Easy Rider (Dennis Hopper, 1969)
Long before filter bubbles, platform capitalism, and red and blue Facebook feeds, Dennis Hopper’s countercultural road movie mapped out the boundaries that separate two different Americas in very clear terms. Reflecting on the deteriorating civic environment, ACLU lawyer George Hanson (played by Jack Nicholson) reflects on the transition they’re witnessing: “You know, this used to be a helluva good country. I can’t understand what’s gone wrong with it.” The dialogue about freedom that follows this remark at first sounds like the usual self-aggrandizing rhetoric from white middle-class dropouts in the 1960s. But the resentment Nicholson’s character describes here is –of course– ultimately about labor: “It’s real hard to be free when you’re bought and sold in a marketplace.”

 

Fear and Loathing in Las Vegas (Terry Gilliam, 1998)
While Easy Rider attempted to document the culture war between 1960s alternative youth culture and the “square” status quo’s hostile response to their rebellion, Gilliam’s gloriously excessive Hunter S. Thompson adaptation shows a nation fully adrift in its own violence and hypocrisy. It’s a world where the drug-addled Thompson paradoxically functions as a lone voice of reason, constantly expressing the paralyzing sense of defeat that remains after a stubborn utopian dream has been definitively crushed: “We were riding the crest of a high and beautiful wave. So now, less than five years later, you can go up on a steep hill in Las Vegas and look West. And with the right kind of eyes, you can almost see the high-water mark: that place where the wave finally broke and rolled back.”

 

The Mist (Frank Darabont, 2007)
After The Shawshank Redemption and The Green Mile, Frank Darabont’s third Stephen King adaptation is by far the best of the bunch, and ultimately really the only one worth caring about. A dark and twisted Twilight Zone episode blown up to epic proportions, The Mist operates in the same register as Romero’s “living dead” cycle, mercilessly showing how seemingly strong civil and social bonds between neighbors are broken, and how long-standing resentments, frustrations, and suspicions grounded in race, class, and religion can rise to the surface at the drop of a hat.
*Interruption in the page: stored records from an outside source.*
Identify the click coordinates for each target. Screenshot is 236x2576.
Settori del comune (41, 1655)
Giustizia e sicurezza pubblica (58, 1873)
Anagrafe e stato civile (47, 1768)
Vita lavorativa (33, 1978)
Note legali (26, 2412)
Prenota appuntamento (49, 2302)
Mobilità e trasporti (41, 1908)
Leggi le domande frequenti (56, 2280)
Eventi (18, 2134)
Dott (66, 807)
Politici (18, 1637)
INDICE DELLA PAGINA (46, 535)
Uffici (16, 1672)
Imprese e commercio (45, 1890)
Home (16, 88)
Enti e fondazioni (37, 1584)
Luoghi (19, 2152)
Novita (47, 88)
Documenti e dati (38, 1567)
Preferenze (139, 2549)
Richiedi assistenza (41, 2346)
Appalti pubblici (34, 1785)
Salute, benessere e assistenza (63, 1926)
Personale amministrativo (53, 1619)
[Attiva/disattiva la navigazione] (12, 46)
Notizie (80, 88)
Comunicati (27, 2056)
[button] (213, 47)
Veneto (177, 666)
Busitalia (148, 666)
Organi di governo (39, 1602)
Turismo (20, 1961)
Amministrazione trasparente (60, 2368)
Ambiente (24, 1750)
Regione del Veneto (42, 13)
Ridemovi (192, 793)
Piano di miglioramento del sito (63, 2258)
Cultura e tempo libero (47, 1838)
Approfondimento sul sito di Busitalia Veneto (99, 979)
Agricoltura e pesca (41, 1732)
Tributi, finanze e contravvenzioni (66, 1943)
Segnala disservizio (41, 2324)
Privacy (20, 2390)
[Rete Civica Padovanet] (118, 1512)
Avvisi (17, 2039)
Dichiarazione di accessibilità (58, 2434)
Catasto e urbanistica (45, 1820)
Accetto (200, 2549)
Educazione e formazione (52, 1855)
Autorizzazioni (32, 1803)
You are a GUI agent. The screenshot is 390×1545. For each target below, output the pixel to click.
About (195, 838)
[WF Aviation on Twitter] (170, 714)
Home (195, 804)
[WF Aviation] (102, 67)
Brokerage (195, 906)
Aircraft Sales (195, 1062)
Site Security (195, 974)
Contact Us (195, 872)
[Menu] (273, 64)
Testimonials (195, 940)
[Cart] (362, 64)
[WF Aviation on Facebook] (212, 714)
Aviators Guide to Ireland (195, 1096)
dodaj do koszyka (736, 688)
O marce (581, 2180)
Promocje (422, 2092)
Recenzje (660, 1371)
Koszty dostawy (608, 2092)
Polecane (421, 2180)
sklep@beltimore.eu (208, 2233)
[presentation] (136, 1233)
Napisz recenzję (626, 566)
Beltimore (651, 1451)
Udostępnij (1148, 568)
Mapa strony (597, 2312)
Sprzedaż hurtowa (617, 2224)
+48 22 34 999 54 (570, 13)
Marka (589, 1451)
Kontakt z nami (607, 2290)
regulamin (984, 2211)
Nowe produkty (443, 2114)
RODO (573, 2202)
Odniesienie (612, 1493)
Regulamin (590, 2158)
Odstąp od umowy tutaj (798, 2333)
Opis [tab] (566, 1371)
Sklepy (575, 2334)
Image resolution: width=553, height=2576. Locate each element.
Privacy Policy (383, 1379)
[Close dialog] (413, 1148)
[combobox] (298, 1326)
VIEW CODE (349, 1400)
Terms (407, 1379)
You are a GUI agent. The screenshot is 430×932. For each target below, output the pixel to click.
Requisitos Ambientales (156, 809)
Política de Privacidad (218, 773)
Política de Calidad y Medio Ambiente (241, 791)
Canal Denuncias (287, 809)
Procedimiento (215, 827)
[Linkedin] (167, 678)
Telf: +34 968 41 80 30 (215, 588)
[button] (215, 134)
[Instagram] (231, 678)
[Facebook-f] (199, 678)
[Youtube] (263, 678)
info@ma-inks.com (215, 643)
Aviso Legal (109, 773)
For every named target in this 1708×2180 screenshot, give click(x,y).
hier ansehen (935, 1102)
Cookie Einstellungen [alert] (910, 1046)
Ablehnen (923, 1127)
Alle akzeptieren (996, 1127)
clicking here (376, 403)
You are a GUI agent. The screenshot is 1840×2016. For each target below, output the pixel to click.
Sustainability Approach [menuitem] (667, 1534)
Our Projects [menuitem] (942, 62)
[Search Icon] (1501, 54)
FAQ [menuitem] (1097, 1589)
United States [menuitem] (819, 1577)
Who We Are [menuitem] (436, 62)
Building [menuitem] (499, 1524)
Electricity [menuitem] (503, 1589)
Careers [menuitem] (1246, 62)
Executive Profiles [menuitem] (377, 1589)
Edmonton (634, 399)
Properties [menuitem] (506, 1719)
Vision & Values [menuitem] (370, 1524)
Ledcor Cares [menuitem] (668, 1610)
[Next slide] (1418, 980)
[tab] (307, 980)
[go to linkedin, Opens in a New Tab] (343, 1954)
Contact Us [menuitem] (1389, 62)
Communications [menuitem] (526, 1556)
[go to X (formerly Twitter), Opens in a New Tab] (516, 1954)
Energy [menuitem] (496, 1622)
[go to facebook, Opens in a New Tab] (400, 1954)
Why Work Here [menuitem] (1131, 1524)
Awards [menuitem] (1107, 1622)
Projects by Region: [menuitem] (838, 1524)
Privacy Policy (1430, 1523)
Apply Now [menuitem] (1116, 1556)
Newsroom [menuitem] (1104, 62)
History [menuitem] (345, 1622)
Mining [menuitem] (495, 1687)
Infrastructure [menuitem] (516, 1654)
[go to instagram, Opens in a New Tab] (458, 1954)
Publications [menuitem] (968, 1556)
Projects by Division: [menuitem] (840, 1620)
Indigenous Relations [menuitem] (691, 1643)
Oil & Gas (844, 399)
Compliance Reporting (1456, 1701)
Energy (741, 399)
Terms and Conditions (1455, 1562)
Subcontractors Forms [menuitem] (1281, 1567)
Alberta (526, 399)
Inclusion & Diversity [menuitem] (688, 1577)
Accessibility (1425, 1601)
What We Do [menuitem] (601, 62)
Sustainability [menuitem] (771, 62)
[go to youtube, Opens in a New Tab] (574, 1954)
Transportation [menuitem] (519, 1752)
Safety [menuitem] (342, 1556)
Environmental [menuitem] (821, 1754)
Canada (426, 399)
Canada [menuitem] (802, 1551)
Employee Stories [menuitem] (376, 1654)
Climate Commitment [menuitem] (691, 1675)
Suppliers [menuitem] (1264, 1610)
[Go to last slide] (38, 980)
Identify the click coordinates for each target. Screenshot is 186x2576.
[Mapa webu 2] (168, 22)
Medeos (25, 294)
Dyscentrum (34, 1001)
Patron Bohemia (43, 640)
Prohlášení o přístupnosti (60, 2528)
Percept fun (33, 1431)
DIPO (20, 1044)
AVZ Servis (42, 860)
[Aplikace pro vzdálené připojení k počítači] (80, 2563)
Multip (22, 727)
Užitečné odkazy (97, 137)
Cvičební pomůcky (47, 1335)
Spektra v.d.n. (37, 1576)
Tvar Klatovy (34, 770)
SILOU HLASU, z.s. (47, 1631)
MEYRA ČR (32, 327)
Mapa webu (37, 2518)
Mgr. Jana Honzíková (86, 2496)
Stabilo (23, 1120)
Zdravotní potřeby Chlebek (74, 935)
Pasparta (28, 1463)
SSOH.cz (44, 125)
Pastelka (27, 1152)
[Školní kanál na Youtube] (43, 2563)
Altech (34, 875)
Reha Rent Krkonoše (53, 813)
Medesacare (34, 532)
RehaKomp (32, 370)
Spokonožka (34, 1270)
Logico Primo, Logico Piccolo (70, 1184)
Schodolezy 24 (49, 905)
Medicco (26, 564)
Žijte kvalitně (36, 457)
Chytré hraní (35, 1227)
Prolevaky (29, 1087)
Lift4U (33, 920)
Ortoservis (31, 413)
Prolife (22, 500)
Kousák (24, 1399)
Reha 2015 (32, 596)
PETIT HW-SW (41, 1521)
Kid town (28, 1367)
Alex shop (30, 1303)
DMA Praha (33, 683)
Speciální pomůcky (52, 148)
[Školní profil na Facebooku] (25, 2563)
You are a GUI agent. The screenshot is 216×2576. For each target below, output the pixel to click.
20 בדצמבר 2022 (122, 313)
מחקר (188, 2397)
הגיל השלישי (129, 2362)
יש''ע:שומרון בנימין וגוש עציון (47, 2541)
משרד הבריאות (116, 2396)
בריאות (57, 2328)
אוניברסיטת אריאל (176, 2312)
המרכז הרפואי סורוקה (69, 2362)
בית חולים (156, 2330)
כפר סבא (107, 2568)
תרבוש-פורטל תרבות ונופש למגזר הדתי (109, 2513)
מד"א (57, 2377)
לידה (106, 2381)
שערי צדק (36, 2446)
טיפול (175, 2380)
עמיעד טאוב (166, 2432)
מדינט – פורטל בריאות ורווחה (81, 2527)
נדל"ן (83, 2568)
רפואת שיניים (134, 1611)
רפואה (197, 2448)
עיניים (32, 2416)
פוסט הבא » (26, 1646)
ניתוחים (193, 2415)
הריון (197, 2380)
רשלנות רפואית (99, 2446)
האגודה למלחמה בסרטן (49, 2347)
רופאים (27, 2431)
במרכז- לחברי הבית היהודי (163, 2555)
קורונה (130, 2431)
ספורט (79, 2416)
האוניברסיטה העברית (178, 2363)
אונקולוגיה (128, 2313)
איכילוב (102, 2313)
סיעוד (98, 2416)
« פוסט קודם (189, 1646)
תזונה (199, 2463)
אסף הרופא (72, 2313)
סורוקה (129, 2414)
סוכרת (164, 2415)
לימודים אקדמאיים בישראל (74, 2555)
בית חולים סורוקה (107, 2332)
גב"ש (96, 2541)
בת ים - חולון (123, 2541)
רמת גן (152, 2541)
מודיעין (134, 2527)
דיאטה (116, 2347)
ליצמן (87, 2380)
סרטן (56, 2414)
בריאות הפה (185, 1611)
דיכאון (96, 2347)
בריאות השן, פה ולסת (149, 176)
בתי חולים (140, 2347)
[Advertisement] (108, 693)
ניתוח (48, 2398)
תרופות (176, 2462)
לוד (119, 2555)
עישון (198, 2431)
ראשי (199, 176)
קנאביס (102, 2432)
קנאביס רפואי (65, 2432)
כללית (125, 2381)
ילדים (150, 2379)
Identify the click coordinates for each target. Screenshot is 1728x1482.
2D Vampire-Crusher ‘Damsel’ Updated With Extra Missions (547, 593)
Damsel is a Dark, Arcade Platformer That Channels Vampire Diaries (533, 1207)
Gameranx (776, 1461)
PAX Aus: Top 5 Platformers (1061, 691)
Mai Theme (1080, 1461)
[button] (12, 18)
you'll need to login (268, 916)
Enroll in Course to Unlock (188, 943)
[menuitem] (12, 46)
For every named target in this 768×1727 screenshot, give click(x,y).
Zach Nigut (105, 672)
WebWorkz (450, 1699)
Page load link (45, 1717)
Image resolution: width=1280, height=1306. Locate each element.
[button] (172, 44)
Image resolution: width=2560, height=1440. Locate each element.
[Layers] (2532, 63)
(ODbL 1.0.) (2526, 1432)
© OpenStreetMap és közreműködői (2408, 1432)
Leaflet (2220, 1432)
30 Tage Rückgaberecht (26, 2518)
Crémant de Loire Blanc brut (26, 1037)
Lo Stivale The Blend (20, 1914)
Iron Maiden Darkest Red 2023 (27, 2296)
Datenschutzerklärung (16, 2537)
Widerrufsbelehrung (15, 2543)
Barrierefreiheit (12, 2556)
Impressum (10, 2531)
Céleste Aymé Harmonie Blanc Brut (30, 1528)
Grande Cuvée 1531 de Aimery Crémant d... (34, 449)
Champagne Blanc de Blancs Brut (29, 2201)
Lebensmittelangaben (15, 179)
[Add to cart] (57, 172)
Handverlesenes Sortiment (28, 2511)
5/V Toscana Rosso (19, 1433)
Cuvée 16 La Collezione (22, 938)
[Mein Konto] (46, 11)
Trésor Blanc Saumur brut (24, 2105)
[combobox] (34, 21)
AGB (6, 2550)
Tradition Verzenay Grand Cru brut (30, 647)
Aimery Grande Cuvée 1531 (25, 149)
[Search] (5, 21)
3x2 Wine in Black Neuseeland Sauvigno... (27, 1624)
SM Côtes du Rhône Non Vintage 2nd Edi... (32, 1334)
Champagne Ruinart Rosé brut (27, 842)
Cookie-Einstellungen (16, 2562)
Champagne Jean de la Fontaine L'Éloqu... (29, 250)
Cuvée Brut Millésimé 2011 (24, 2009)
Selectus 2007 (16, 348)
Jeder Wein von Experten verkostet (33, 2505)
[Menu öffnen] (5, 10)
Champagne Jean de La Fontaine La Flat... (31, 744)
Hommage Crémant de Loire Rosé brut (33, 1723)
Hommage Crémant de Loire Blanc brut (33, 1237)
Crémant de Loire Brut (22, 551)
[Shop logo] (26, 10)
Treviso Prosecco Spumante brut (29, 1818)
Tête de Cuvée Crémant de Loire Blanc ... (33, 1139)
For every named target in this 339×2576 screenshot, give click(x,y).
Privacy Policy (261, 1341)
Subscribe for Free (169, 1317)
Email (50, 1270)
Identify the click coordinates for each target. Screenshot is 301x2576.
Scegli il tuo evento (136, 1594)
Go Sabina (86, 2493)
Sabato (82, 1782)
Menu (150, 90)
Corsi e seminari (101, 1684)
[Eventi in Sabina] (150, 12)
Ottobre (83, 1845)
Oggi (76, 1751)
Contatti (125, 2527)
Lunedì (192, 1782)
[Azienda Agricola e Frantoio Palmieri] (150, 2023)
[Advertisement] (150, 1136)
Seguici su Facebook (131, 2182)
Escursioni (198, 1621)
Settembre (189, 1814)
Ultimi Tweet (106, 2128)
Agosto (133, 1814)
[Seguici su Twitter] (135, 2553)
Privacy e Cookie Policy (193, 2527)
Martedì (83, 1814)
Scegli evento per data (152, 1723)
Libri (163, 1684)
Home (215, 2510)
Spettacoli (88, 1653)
The film’s social critique is further strengthened by its use of grotesque Lovecraftian monsters as uncanny reflections of the barbarous histories of exploitation underlying America’s melting pot.


Gimme Shelter (Maysles Brothers, 1970)
A film that could easily top my lists of best documentaries, best concert films, and best horror movies, the Maysles’ filmic record of the Rolling Stones’ disastrous attempt to organize their own West-coast free music festival is also one of the most astonishing statements about violence in America. Where Michael Wadleigh’s utopian Woodstock film expressed an unshakable optimism about American youth culture, Gimme Shelter documents how quickly that dream evaporated in the face of commercial concerns, egomaniacal celebrities and entrepreneurs, and a deeply irresponsible and hedonistic drug culture.

 

South Park: Bigger, Longer & Uncut (Trey Parker, 1999)
My favorite-ever movie musical is still among the best things to come out of two decades of South Park. Without the self-imposed one-week production schedule of the TV show, Parker and Stone put together an acidic satire of American civil life that is taut as a drum and sharp as a razor blade. The fictional town of South Park may be a small community in rural America, but it is neither homogeneous, backwards, or “out of touch.” Instead, the town’s inhabitants are ruled by the many petty and selfish conflicts that underlie American civil life – with the deeply sociopathic Eric Cartman an uncanny embodiment of a truly Trumpian spirit. The film depicts its microcosmic examination of American political and civil life not as a melting pot, but as a seething cauldron of tensions informed by categories like race, gender, religion, sexuality, class, and age – all of which ultimately feed into a military-industrial complex that is always eager to locate a scapegoat for the country’s own irresolvable contradictions.